The trial lawyer in Jack had tried to get Anton to reconsider a guilty plea. Jack argued that there was no physical evidence, no eyewitnesses, and a surreptitiously recorded confession that could have easily been deemed the product of duress. Given the undisputed fact that Lola Munson, in collusion with Bryan Avery, had kidnapped Charlotte, a jury could reasonably believe that the confession was made at the behest of the kidnapper and that any father in a similar situation would have done the same thing.

Anton said no. First off, he wasn’t about to put his fate in the hands of a jury. He knew better. Secondly, it was more personal than that. He was tired of the lies and the sleepless nights. As terrifying has it had been, the moment the marshals slapped the cuffs on him, an unearthly sense of calm overtook him, as if his survival instincts had suddenly consumed his conscious brain. He didn’t have to hide anymore or lie or jump every time he heard a knock on the door. For the first time in over eleven years, he was free.

With Osvaldo Garcia’s release from prison and the dismissal of his charges, Anton’s lack of criminal record, and professional track record, there were enough humanitarian bargaining chips to mitigate what Anton had been told was normally a fourteen-year sentence.

Jack and the Deputy County Attorney stood at the prosecution table, discussing the particulars of the plea.
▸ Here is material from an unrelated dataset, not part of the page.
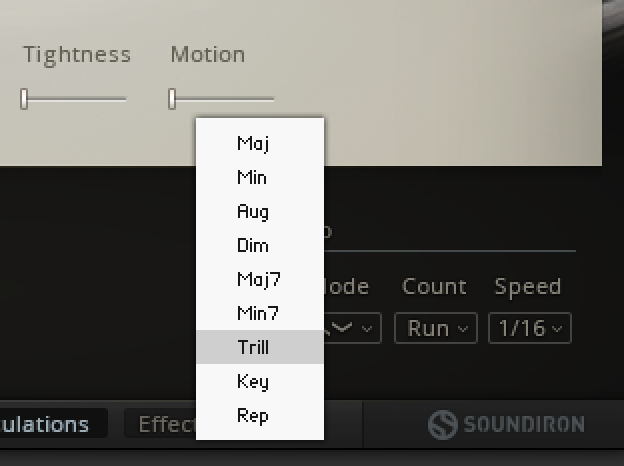624x466 pixels.
Task: Expand the Speed dropdown set to 1/16
Action: [x=529, y=328]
Anton leaned toward them, trying to hear the discussion, but he was confident that he already knew what was going to happen.

Ryan Billingsley, the DCA handling Anton’s case, had agreed to dismiss the second-degree murder indictment and file an information charging two counts of manslaughter, a class two felony. With no priors, Anton’s charges could be reclassified as non-dangerous offenses based on the fact that the fire was intended to destroy evidence of an accidental homicide—not meant to kill the people inside of it. It was a stretch, but nobody wanted any blood. Evan Rangel’s family couldn’t be located and Kelsie McEvoy’s mother had consented to the plea. Anton watched the DCA as he talked to Jack, nodding along, his brow scrunched with prosecutorial intensity. Billingsley was in his late twenties, a graduate of ASU Law. Just a few short years ago, his life and Anton’s would have been indistinguishable.